У меня эти журналы, где я пытаюсь извлечь несколько данных из каждой строки с помощью grok. Но, похоже, некоторые матчи не принимаются во внимание, хотя они кажутся мне прекрасными.

Вот пример строки:

"#wtb# GetSP ok. Referer:http://test.redacted.com/path?query=string. Wtb:535e2554bdfdf33a22f564d0. Name:Client. Eans:3017565410073." 

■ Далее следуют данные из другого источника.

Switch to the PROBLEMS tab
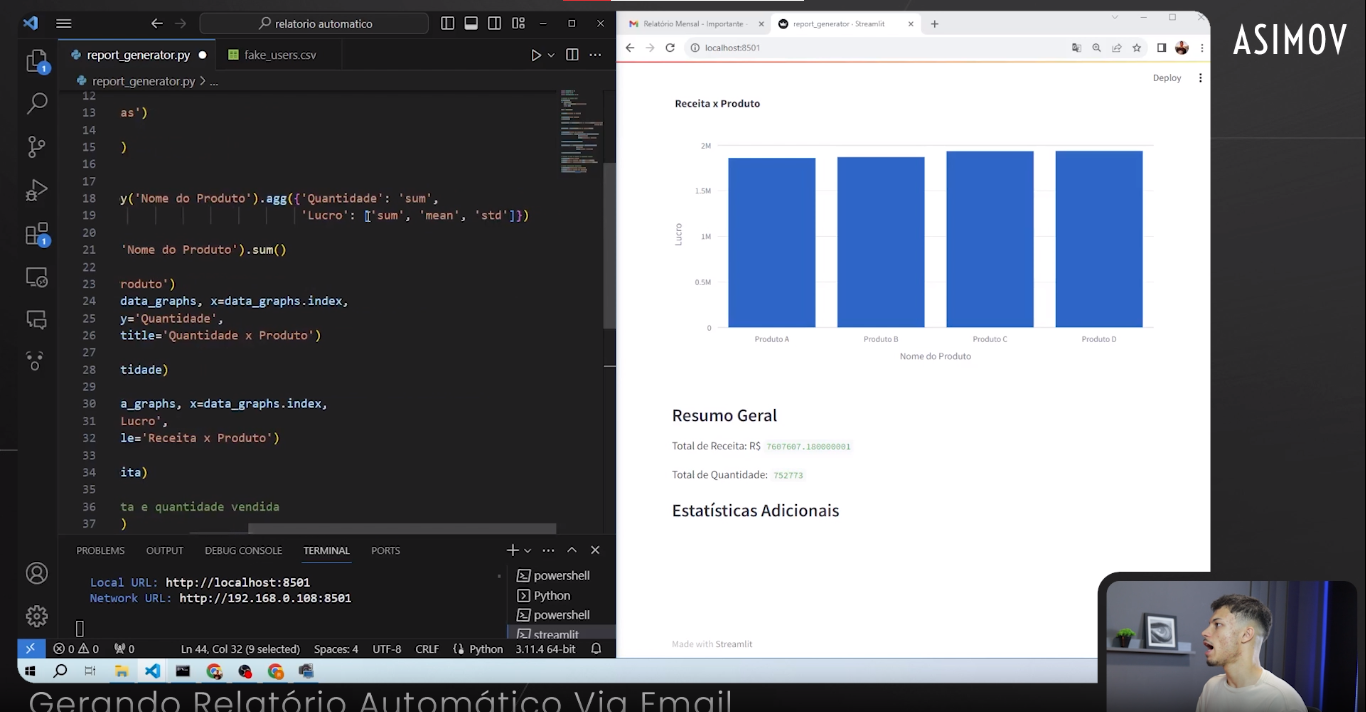Viewport: 1366px width, 712px height. coord(100,550)
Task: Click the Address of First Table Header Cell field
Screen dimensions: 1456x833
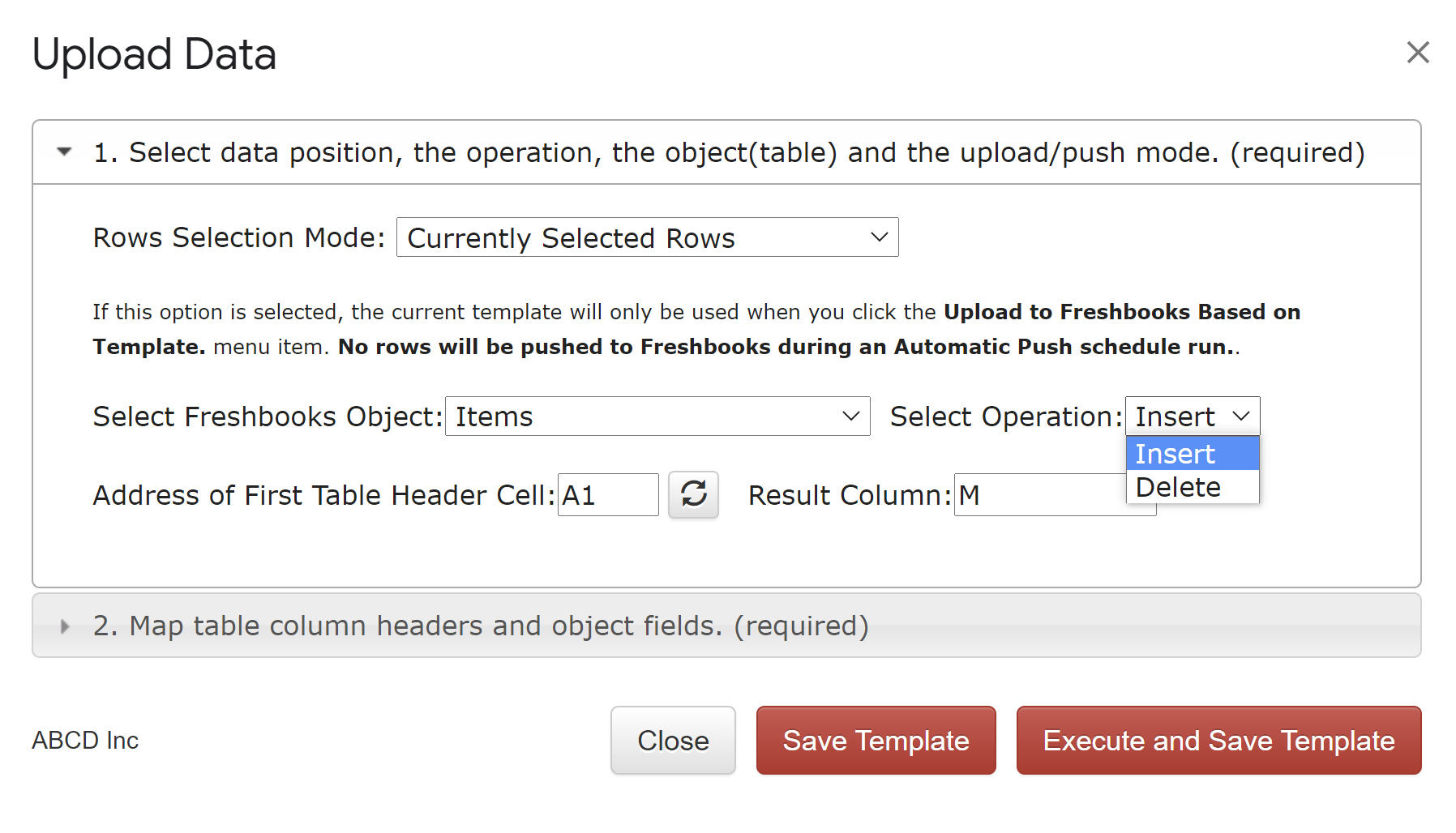Action: (x=608, y=494)
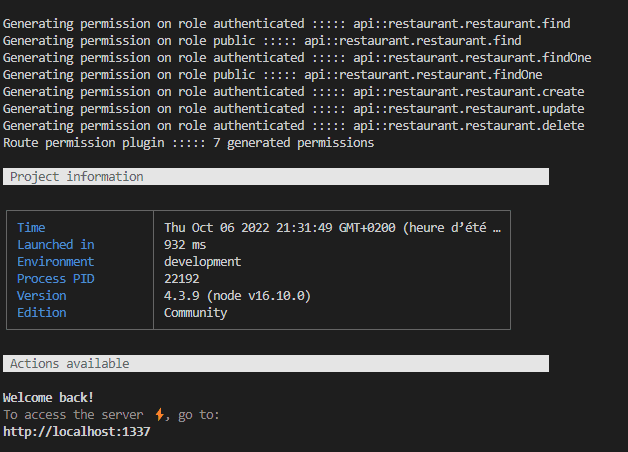Viewport: 628px width, 452px height.
Task: Click the lightning bolt server icon
Action: 159,414
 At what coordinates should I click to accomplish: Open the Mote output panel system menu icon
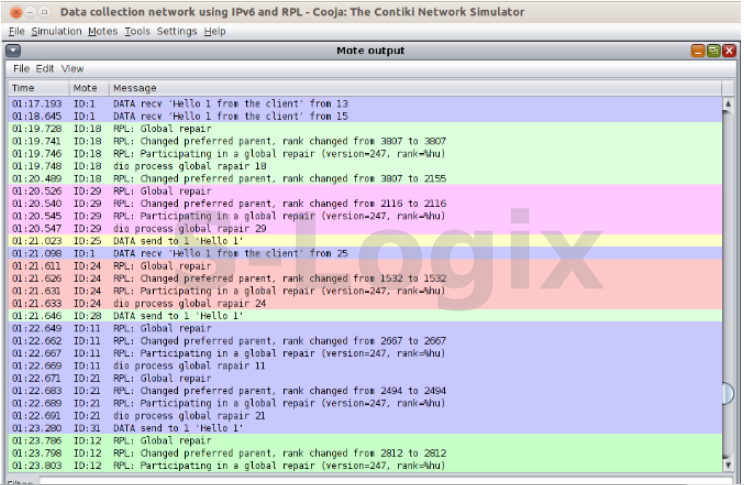(x=13, y=50)
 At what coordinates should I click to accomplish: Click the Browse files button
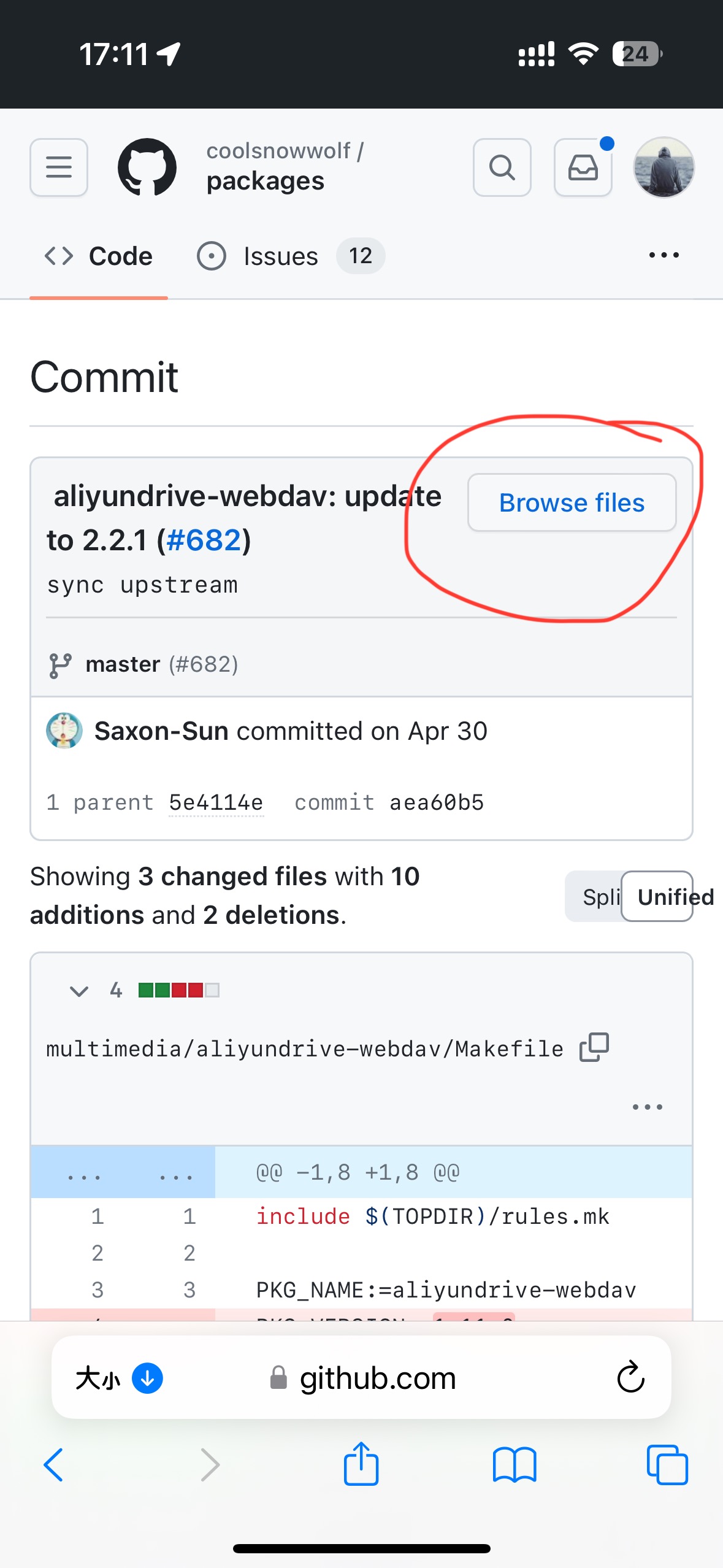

И Heres' соответствующая часть файла конф:

grok{ 
    break_on_match => false 
    match => [ 
    "msg", "Referer:%{URI:referer}\.", 
    "msg", "Wtb:%{WORD:wtb}", 
    "msg", "Name:(?<name>[^\.]+)", 
    "msg", "Eans:(?<eans>[\d,]+)", 
    "referer", "https?://%{HOSTNAME:host}" 
    ] 
    tag_on_failure => [] 
} 

Я использую несколько матчей, потому что каждая строка может быть любая комбинация различные параметры, указанные в образце.
В Кибане в событиях добавлены referer и host поля, но все остальные отсутствуют (wtb, name, eans). Понятия не имею почему. Он не останавливается после успешного совпадения с момента добавления последнего шаблона. Может ли кто-нибудь определить, что мне не хватает?

Answer 1

Простой ответ заключается в том, что grok не работает так. Способ, которым он реализован, соответствует только первому шаблону в вашем списке grok для заданного ключа.

Если вы посмотрите на исходный код jls-grok-0.10.12/lib/grok/pure/pile.rb, вы увидите это:

def match(string) 
    @groks.each do |grok| 
    match = grok.match(string) 
    if match 
     return [grok, match] 
    end 
    end 
    return false 
end # def match 

, который в основном вызывает его, чтобы остановить ГРОК ворс для данного ключа после первого матча.

Чтобы сделать то, что вы хотите, вам нужно разбить grok, так что есть только один шаблон msg за grok.